Queridos hermanos:
“Llega el Reino de Dios; creed en la Buena Noticia” (Mc 1,15). Ese grito entusiasta y esperanzado de Jesús no carece de precedentes; empalma literalmente con pasajes veterotestamentarios como el del libro de Daniel que leemos hoy. Este libro apocalíptico, es decir, “de revelación esperanzadora”, no de catástrofe y caos como suelen entender el término los periodistas, se vale con profusión de la alegoría, es decir, del uso traslaticio-simbólico de los términos, lo que no equivale a uso enigmático o ininteligible. En el caso que hoy nos ocupa no hace falta echar imaginación al texto, pues él mismo nos explica paladinamente el significado de los diversos elementos simbólicos.

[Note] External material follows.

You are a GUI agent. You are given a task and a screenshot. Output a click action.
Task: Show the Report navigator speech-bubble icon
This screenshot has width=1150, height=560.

Según un recurso generalizado en la apocalíptica, el autor, del siglo II antes de Cristo, se sitúa ficticiamente cuatro siglos atrás y dice contemplar la sucesión de cuatro imperios (que él ya conoce por la historia política de su pueblo: “vaticiniua ex eventu”). De ahí que los describa con notable exactitud. Particularmente se fija en lo que fue el imperio babilónico por sus afinidades con el imperio siro-seléucida (bajo el que al autor le toca vivir). Cada imperio queda calificado según su mayor o menor fortaleza y todos tienen el denominador común de haber sido fuente de sufrimiento para el pueblo de Dios. Pero nada sucede al margen del control divino: Dios sigue siendo Dios y el pueblo elegido “sabe de quién se ha fiado” (cf. 2Tim 1,12) y no puede perder la esperanza. El autor le promete, para muy pronto, una acción salvífica poderosa de ese Dios; según el gusto de la época, la describe como movimientos geológicos “sin intervención humana”; es obra del Dios del cielo.
Fruto de tal intervención será la aniquilación de los poderes del mal (pulverización de los imperios) y la aparición de un monte que es el Reino de ese mismo Dios: “nadie hará el mal en todo mi monte santo” (Is 11,9). Las características del Reino sólo se intuyen; ni se conocen por la historia transcurrida (¡el reino del mal sí!) ni las puede abarcar la imaginación: son “lo que ni el ojo vio ni el oído oyó ni subió a la imaginación humana” (1Cor 2,9). Por eso, tampoco Jesús explicó en qué consistía el Reino: pronunció unas parábolas y realizó unos signos que apuntan hacia su realidad íntima e inabarcable.
A veces tenemos la impresión de que el mal adquiere dimensiones gigantescas, que es ya imparable y que la historia se precipita al abismo. Nos parecemos a algunos contemporáneos de Daniel y Jesús; y, como a ellos, se nos hace la gran advertencia: el mal y el dolor no tienen la última palabra, Dios es más fuerte que el pecado y que la muerte. En consecuencia, el auténtico creyente es siempre una persona esperanzada, que no transmite derrotismo sino ganas de vivir, que, incluso detrás de la sangre o de los nubarrones, percibe la gloria de Dios y la felicidad humana que está alboreando.
Cierto que el pecado y sus secuelas se resisten a retroceder e intentan combatir al bien. Por eso el evangelista, también en lenguaje apocalíptico, habla de terremotos, guerras y cataclismos. En realidad no le preocupa la cosmografía ni la mera política, sino el morir y renacer que debe darse en el interior de cada creyente, y como consecuencia, también en las relaciones humanas y sociales. Muchos discuten hoy si, tras determinadas tensiones entre pueblos o grupos sociales, deba haber “vencedores y vencidos” o no. La Palabra de Dios no duda: el destino del mal es ser aniquilado, hasta que la creación entera “participe de la gloria de los hijos de Dios” (Rm 8,21) y Dios “lo sea todo en todos” (1Cor 15,28). Y la aparición gozosa de una nueva vida suele llegar precedida por los dolores del parto, pasajeros y fecundos.